Both KXAN Austin, Texas, and KING Seattle have made investigative journalism the foundation of their branding. But what about the reporters who do the leg work? What’s their take on the stations’ branding?
Many news viewers of Nexstar’s KXAN Austin, Texas. and Tegna’s KING Seattle are used to seeing local TV news investigations that get results.
Both stations have made investigative journalism the foundation of their branding by consistently airing reports that provide solutions and use examples from those investigations in their marketing to prove their point.
A recent Market Share column revealed how both stations’ marketing executives are finding success as the stations that stand for investigative journalism in their markets.
In that column, Jay Yovanovich, marketing director for KING, says “Our brand is ‘We Stand for Truth’, and there is nothing more truth-seeking than great investigative work.”
And Joany D’Agostino, creative services director at KXAN, says KXAN’s investigative content is a “unique differentiator that makes KXAN different from the other stations in this market. It attracts attention and trickles down to other platforms and other coverage.”
But what about the reporters who do the leg work? What’s their take on the stations’ branding? And how do they hold the powerful accountable?
Susannah Frame is a 30-year veteran at KING. Prior to being the chief investigative reporter, she was a general assignment reporter and an anchor.

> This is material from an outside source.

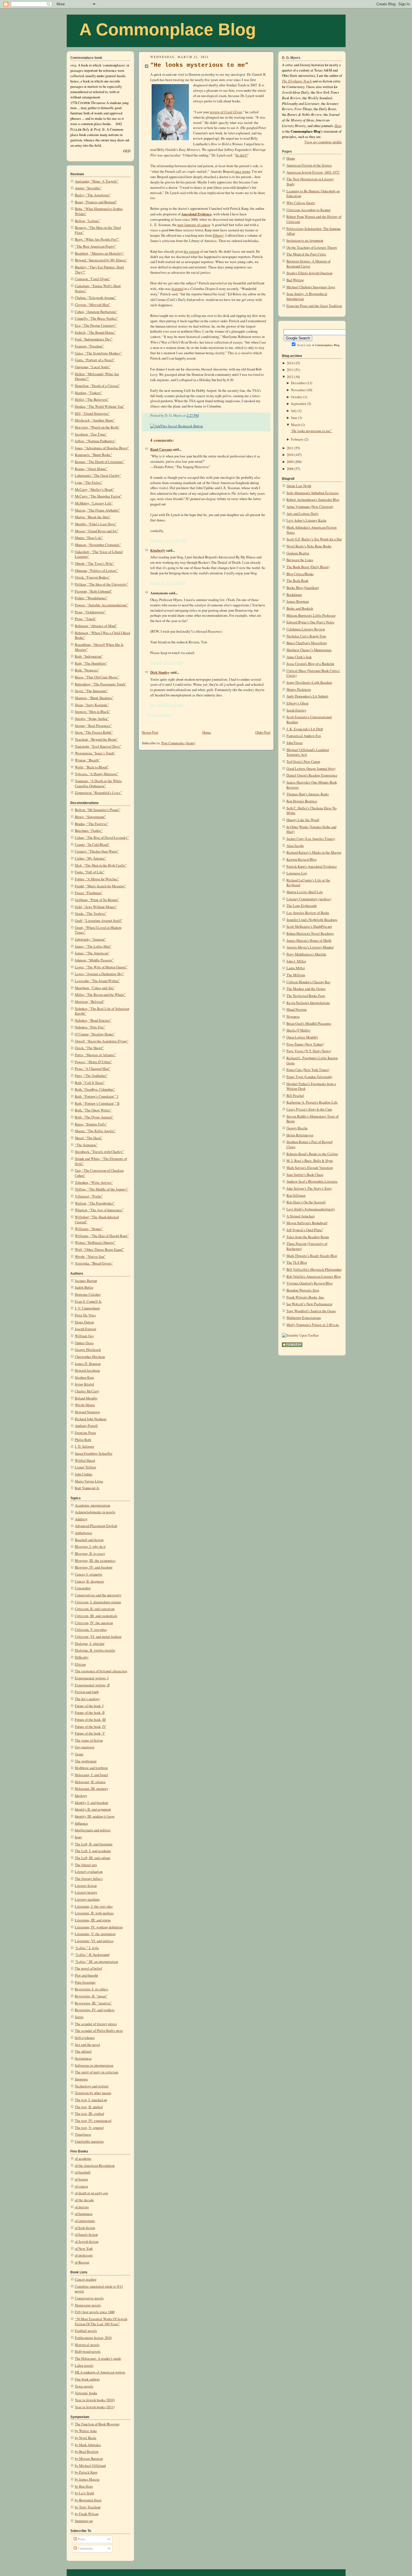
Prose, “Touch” (85, 618)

“In every story I do, I put the viewers first,” Frame says. “In our unit, we don’t choose a story unless we can see a tangible goal and I would say 95% of the time we hit it.”
Frame says Yovanovich’s branding efforts to position KING as the station that stands for truth is paying off.
“They cite it all the time, you guys are the ones that stand for truth,” Frame says.
Josh Hinkle, KXAN’s director of investigations and innovation, says his team goes beyond revealing the problem. “We have multiple reports until it gets to the end,” he says. “Viewers really appreciate that feeling of resolution. And that is another reason that viewers keep turning to us because we see accountability not just as exposing a problem, but getting a resolution, getting a solution in place, fixing that problem for people.”
Hinkle says KXAN tries to air the investigations on nights when the station’s entertainment programming going into the late news is highly viewed.
“We try to take advantage of those moments to collect more eyeballs than we normally do to show people the quality work that we produce,” Hinkle says. The thinking is viewers will continue to watch not just for the investigations, but because the station has a good news product in general.
Frame says the power in being a TV investigative reporter is public scrutiny.
In one case, a phone call from Frame got viewers the results that had been delayed six months.
“That is what investigative journalism is all about, exposing something that a group or person doesn’t want brought to public scrutiny,” Frame says. “Who wants that bad publicity?”
In another story, “24 hours after my first story aired, we got a very pivotal result,” Frame says.
Hinkle says 70% of the investigations KXAN does in a year come from tips. “When you do a story that is tip driven and you get results, you want to show that off. You are telling viewers this is what we can do for you and this is what we have done and keep sending us your tips and watching because we are going to keep doing more.”
Hinkle says many people face problems that they can’t resolve themselves until they are at their wit’s end. “They have tried everything,” he says. “They finally turn to a TV station because that is their last resort and we are actually able to help them.”